Pointe-à-Pitre, aéroport international de Guadeloupe, février 1997.

Arrivés plus d’une heure et demi avant l’heure d’embarquement prévue à 18h, nous nous dirigeons vers les comptoirs d’enregistrement à destination de Paris-Orly. 

Là, se tient déjà un début de foule. Une cinquantaine de passagers aux gestes agités, des visages tendus, des mains crispées, des corps désorientés. Un chahut ambiant s’élève et s’installe, se densifiant à mesure du temps qui s’écoule. L’atmosphère où règne la confusion générale devient bientôt inaudible. Seules les voix les plus stridentes parviennent à percer un tel tapage. L’écho, en traitre fidèle, colporte la scène à l’horizon. 

Le verdict est tombé : le vol est annulé. Trois cent cinquantes passagers sont immobilisés dans l’attente. Une attente prolongée, à durée indéterminée.

Il y a ceux qui se résignent à la situation, qui acceptent , et puis ceux qui refusent et s’agitent toujours davantage par va-et-viens incessants, presque compulsifs. Finalement, impuissants, ils retombent bientôt à plat au bout d’une heure ou deux. Le temps a eu raison de leur hargne. L'irritation et la nervosité qui avait gagné la totalité des passagers, laisse place, après quelques heures supplémentaires, à la patience. 

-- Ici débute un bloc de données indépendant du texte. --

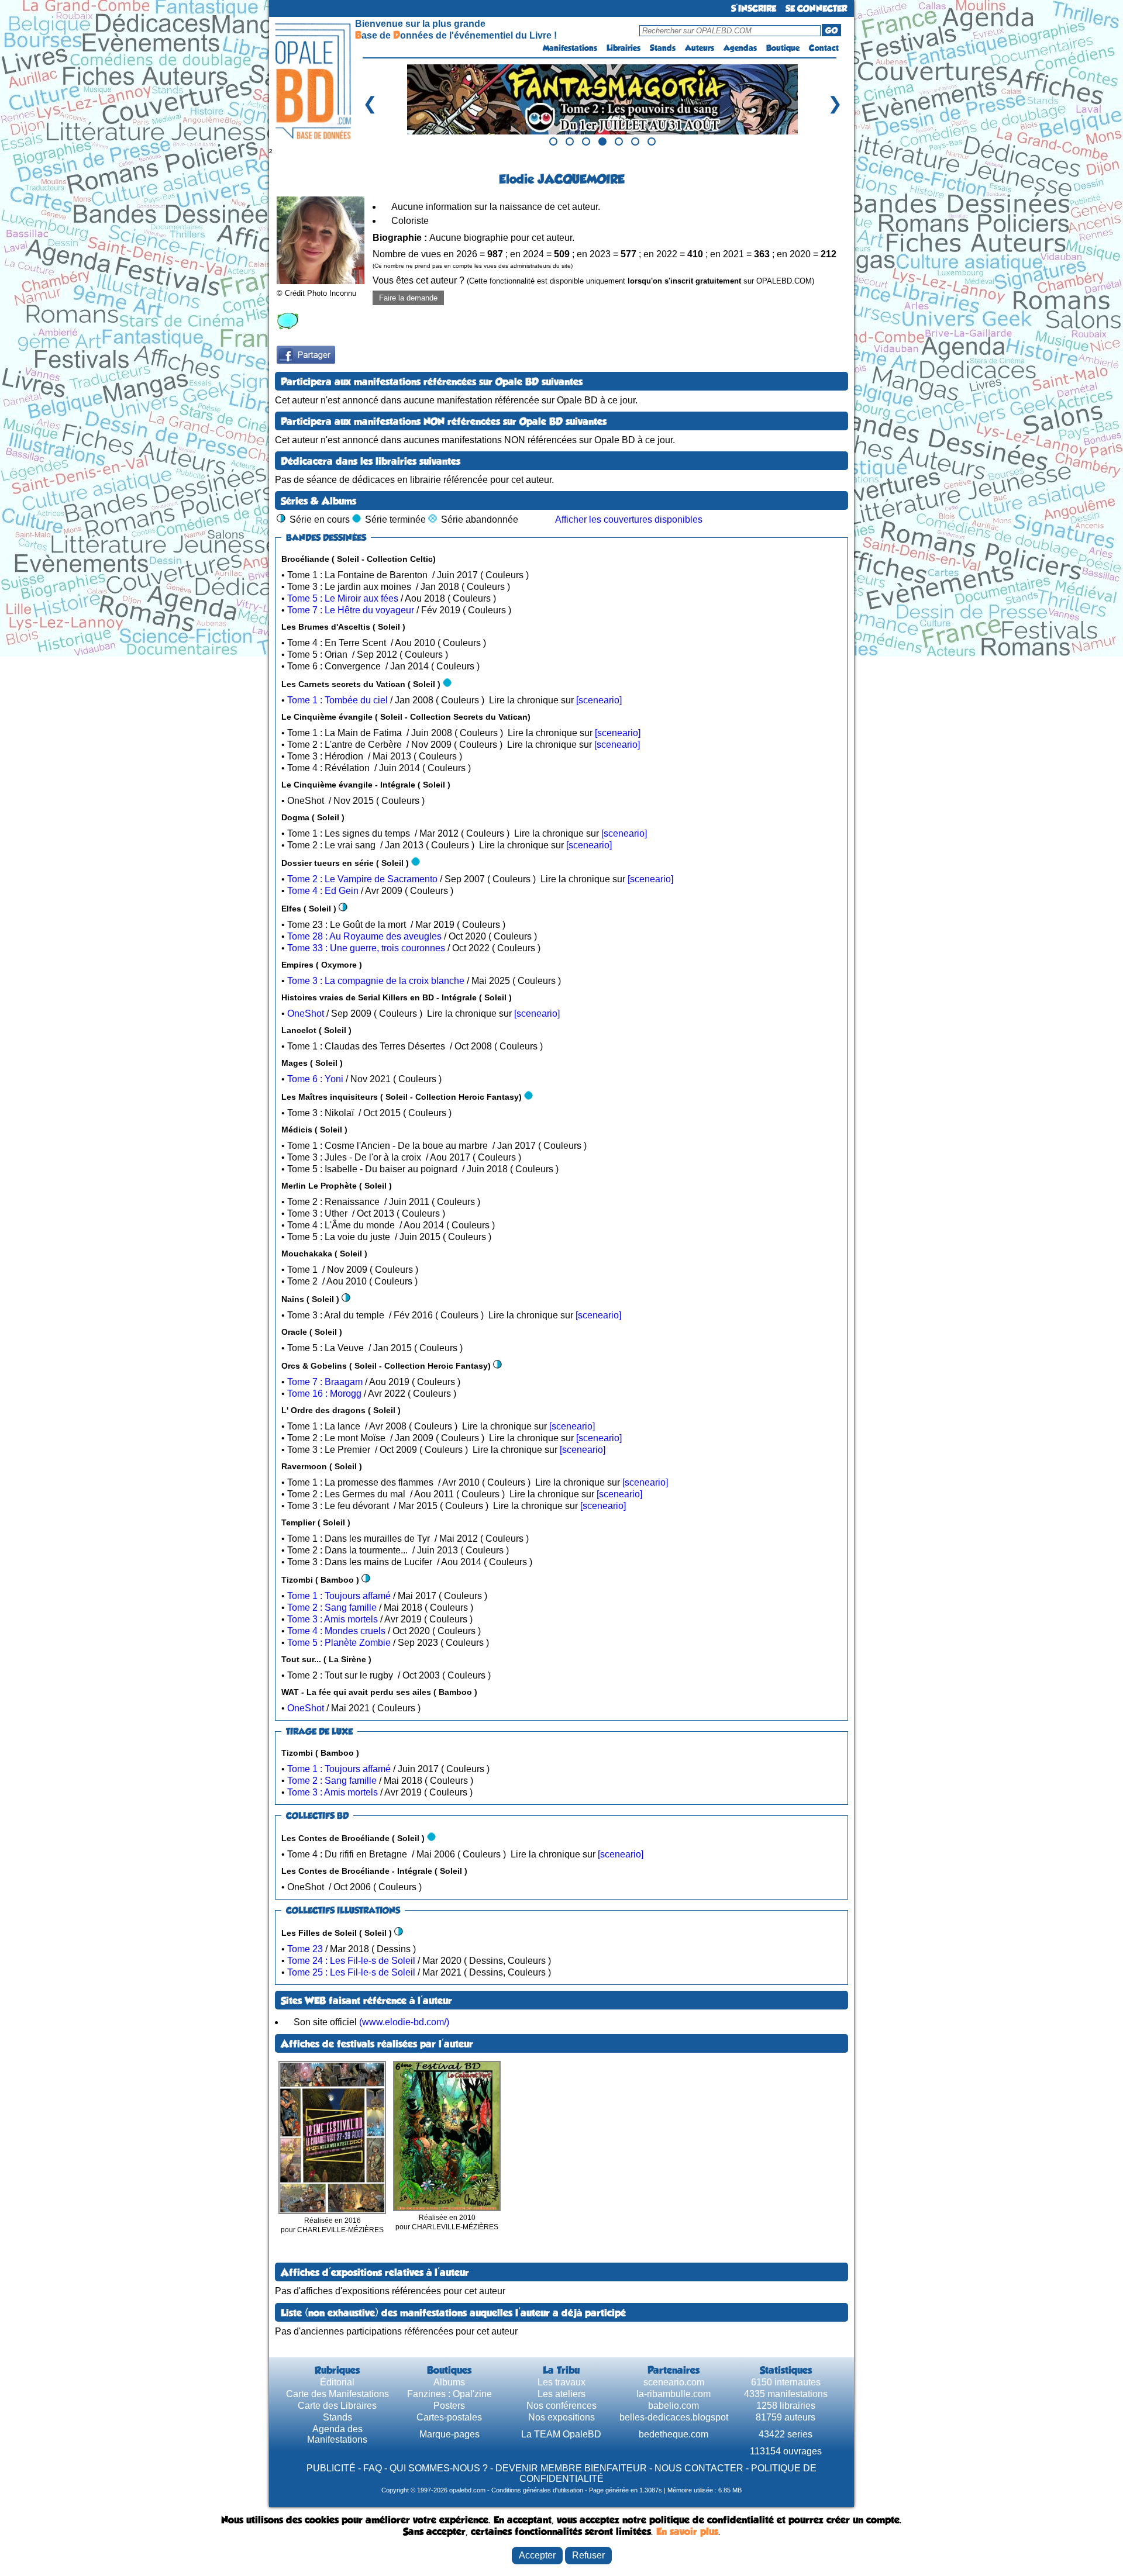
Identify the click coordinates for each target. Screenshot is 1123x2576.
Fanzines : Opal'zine (449, 2394)
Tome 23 (305, 1949)
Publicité (331, 2468)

Le temps et son effet anesthésiant a finalement raison de tout et de tous.


Puis, finalement, avec la nuit c'est la vie qui reprend. 

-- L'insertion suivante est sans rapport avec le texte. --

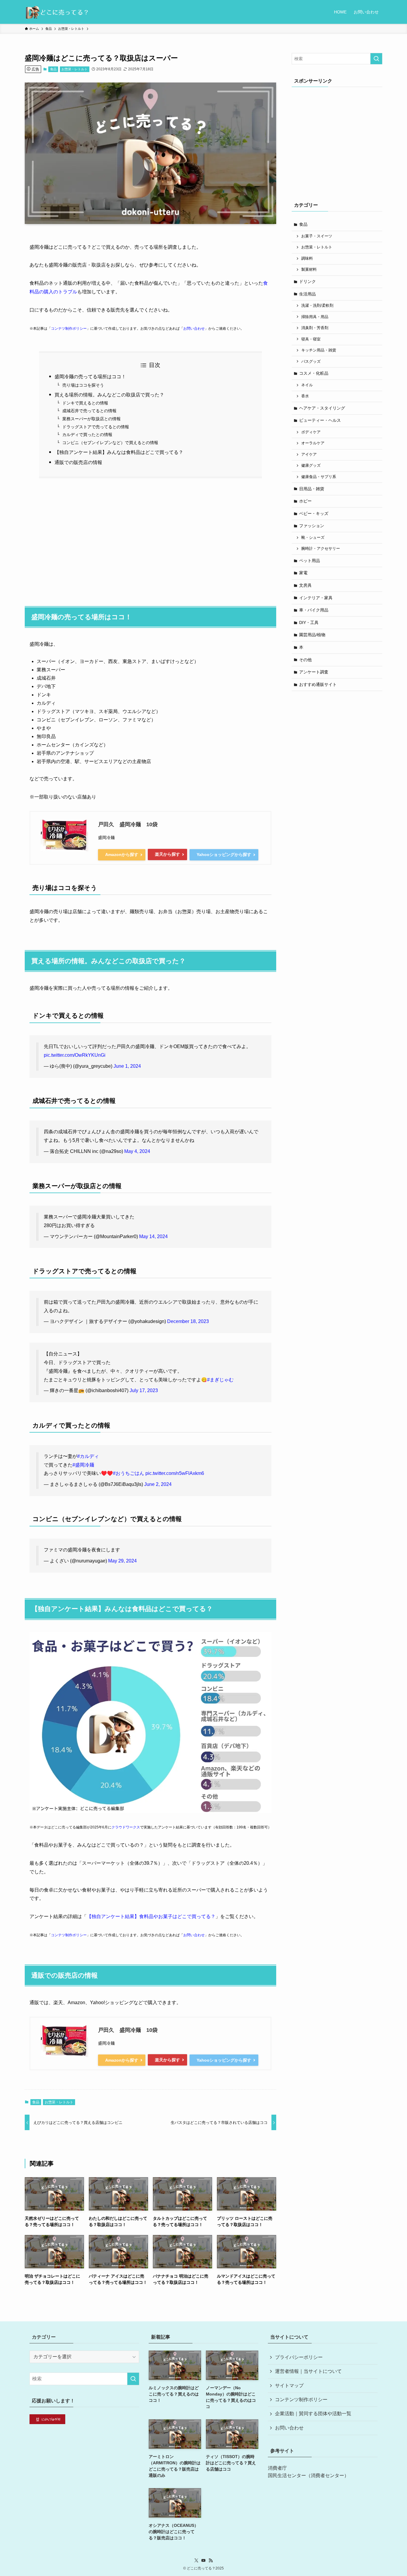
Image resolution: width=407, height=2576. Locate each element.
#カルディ (88, 1456)
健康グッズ (311, 465)
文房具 (305, 585)
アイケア (309, 454)
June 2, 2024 (158, 1484)
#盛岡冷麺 (83, 1464)
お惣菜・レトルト (74, 69)
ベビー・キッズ (313, 513)
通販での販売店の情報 (78, 462)
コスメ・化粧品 (313, 373)
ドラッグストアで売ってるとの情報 (95, 426)
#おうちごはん (128, 1473)
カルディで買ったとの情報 (87, 434)
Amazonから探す (121, 854)
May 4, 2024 (137, 1151)
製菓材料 (309, 269)
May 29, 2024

La première initiative entraine la suivante et chacun se lève l’œil aux aguets. Car, avec le sommeil, la chasse au confort a commencé. On s’agite, on cherche, on se démène.

Certains objets deviennent très prisés. C'est le cas des tapis roulants aux comptoirs d’enregistrement. Face à la pénurie imminente, d’autres accessoires arrivent en second choix. 

Ainsi, à une heure du matin, tous les passagers deviennent des sortes de disciples Duchampien cherchant « une nouvelle idée pour chaque objet ». A chacun son choix, à chacun son couchage. 

Face à la nécessité, un nouveau regard est né. Les objets et les espaces sont réappropriés.

L’effervescence disparait ensuite. 

Les corps las étendus jonchent le sol de l’aéroport et recouvrent ses équipements.

Sévère, glacial, distant et insensible, il semble inébranlable de rigidité demeurant stoïque et impassible face à la scène qui se déroule en son sein.

Pourtant, lorsque l’épisode se termine (embarquement à 6h du matin après plus de 12 heures d’attente), et qu’alors tout reprend son cours, une étrange sensation s’installe. Un sentiment contradictoire. L'impression que malgré son caractère austère et impersonnel, par ces instants de vie qui lui ont été cédés, l'aéroport paraît plus familier. Par ces heures emprisonnées et dérobées, il laisse chez chacun de nous, une trace.